Copy all lines holding the word "will" from the entries.

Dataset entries
--- START ---

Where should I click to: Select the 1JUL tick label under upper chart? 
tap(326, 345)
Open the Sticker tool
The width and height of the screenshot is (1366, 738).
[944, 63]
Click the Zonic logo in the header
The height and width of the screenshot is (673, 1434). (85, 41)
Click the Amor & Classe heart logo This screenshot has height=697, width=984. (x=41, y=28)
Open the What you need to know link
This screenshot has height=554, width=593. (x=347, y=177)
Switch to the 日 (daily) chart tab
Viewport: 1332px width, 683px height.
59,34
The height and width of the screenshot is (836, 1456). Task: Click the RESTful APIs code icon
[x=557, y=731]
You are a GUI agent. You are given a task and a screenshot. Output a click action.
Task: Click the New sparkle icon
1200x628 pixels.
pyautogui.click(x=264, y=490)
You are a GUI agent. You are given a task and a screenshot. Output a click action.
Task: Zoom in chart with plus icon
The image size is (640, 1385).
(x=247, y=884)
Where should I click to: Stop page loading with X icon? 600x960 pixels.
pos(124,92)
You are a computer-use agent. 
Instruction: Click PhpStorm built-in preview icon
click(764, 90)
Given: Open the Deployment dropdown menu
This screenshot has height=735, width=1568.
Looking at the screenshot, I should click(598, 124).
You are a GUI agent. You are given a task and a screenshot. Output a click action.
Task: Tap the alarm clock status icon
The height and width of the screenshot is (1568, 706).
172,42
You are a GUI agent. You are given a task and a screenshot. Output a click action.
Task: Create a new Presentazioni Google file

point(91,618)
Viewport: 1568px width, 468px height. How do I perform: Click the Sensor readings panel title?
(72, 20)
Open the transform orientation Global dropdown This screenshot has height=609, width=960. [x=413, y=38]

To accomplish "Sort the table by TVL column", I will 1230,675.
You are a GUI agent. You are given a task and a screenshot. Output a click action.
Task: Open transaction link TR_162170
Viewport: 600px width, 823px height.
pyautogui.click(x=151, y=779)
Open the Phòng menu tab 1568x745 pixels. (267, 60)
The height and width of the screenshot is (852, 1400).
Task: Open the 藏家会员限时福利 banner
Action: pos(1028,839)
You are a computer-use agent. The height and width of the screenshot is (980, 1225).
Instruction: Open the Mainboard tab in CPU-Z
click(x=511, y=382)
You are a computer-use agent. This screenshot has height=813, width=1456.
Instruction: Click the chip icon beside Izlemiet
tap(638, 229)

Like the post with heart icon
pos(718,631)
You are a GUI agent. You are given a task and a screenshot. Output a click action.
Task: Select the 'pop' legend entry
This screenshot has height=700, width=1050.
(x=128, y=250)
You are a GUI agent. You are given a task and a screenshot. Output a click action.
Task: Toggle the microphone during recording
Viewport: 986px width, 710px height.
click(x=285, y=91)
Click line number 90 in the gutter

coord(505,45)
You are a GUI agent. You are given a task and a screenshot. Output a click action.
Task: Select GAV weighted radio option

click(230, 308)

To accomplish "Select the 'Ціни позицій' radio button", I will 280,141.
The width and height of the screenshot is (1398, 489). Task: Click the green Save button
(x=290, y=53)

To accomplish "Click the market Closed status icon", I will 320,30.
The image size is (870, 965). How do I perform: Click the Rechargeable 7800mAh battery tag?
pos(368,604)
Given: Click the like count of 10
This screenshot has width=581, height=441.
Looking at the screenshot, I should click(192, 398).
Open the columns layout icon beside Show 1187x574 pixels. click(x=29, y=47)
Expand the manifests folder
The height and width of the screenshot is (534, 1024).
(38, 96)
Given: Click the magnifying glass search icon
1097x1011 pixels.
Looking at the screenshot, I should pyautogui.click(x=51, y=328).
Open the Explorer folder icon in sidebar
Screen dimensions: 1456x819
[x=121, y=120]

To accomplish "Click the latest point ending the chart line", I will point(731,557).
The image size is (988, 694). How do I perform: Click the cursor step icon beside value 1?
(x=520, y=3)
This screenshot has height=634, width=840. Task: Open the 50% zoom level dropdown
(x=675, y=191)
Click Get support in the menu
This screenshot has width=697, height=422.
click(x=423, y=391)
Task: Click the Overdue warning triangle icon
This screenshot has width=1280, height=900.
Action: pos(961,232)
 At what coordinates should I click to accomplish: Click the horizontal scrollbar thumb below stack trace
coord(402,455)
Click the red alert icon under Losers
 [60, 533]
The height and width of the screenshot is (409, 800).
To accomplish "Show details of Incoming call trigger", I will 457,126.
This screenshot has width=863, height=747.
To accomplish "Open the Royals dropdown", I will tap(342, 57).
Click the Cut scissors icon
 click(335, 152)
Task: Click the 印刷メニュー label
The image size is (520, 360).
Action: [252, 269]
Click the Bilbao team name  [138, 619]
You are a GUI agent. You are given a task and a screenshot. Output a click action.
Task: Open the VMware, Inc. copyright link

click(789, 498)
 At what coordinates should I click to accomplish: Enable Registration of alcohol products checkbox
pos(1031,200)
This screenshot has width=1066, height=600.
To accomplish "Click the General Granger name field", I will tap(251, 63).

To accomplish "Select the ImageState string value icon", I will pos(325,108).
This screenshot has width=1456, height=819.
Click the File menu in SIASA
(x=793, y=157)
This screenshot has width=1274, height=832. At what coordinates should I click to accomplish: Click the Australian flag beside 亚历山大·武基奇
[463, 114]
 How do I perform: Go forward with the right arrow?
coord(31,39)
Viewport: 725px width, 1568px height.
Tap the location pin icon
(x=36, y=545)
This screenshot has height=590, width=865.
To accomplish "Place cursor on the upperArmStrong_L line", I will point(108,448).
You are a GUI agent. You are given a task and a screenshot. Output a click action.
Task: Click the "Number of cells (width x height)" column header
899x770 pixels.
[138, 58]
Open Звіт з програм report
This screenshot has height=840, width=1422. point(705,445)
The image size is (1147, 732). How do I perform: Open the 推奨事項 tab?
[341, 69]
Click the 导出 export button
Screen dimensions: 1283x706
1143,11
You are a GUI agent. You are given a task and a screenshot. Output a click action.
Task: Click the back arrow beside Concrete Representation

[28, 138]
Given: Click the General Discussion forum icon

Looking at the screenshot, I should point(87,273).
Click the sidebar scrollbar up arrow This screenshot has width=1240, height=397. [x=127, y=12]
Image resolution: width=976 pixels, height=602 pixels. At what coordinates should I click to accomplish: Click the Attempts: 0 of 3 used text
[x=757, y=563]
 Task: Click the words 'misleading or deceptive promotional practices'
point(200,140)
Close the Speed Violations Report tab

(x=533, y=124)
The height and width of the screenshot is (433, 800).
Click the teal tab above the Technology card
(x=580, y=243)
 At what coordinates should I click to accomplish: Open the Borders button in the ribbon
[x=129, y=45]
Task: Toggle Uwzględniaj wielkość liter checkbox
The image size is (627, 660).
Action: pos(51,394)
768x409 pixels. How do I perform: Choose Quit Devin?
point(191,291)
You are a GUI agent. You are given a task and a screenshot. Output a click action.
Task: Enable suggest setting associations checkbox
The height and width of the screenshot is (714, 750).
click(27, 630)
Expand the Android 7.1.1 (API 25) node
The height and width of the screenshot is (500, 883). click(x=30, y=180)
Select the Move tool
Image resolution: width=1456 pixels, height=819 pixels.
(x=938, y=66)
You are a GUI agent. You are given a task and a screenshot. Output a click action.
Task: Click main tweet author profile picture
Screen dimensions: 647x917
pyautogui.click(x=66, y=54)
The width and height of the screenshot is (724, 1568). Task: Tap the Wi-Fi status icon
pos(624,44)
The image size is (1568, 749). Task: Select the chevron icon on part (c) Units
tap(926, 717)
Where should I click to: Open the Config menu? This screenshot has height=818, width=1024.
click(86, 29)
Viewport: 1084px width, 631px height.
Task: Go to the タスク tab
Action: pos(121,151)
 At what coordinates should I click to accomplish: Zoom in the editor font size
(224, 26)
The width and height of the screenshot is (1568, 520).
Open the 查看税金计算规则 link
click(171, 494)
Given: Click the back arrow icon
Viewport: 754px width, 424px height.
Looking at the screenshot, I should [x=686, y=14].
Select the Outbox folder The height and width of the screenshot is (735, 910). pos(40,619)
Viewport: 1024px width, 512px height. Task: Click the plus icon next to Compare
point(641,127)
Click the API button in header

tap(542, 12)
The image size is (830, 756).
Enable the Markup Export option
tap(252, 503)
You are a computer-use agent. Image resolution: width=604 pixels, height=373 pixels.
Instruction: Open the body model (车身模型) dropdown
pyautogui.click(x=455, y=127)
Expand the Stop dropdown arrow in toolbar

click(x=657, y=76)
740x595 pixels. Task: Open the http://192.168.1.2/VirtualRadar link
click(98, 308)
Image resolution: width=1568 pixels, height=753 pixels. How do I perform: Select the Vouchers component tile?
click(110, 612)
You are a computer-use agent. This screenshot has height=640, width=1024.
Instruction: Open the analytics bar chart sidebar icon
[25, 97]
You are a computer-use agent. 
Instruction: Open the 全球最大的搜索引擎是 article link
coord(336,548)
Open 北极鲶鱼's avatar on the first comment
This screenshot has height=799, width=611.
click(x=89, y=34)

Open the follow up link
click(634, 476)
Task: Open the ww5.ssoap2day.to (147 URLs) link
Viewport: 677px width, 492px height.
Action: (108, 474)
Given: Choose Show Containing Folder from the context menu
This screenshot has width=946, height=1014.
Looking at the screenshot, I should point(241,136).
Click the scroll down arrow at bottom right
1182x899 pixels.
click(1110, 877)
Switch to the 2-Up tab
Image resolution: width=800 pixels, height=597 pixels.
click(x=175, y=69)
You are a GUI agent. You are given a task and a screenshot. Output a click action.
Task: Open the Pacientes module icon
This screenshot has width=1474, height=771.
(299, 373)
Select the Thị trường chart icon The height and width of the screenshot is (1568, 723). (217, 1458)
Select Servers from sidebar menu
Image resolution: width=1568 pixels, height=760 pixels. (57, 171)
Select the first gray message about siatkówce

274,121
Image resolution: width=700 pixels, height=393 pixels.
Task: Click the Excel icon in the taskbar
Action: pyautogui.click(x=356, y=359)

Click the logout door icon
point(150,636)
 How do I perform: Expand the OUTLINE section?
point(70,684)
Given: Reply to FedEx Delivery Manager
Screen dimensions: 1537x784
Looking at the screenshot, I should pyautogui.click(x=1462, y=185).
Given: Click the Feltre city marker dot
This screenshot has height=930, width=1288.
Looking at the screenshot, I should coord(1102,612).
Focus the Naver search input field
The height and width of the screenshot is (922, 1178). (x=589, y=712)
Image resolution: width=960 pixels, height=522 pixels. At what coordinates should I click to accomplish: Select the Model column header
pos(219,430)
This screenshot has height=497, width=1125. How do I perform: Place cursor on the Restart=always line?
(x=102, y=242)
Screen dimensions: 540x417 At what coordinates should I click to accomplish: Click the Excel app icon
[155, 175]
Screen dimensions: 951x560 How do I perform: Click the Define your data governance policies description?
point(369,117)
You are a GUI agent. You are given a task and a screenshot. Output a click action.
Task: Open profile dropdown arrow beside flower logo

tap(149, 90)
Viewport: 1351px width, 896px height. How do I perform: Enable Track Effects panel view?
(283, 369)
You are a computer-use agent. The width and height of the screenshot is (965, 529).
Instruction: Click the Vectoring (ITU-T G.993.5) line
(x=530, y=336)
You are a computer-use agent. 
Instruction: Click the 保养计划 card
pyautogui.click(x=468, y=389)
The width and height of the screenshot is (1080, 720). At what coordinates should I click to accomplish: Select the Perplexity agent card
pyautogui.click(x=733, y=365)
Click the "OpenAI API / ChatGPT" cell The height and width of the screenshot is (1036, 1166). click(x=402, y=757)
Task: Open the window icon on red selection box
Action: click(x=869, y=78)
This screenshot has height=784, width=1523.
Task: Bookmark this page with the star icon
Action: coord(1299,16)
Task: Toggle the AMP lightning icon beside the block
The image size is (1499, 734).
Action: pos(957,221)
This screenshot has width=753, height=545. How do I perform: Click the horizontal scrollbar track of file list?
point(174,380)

--- END ---

* _Response_:
To accomplish "Sort the table by TVL column", I will 1230,675.
To accomplish "Select the 'Ціни позицій' radio button", I will 280,141.
To accomplish "Click the market Closed status icon", I will 320,30.
To accomplish "Click the latest point ending the chart line", I will point(731,557).
To accomplish "Show details of Incoming call trigger", I will 457,126.
To accomplish "Open the Royals dropdown", I will tap(342, 57).
To accomplish "Click the General Granger name field", I will tap(251, 63).
To accomplish "Select the ImageState string value icon", I will pos(325,108).
To accomplish "Place cursor on the upperArmStrong_L line", I will point(108,448).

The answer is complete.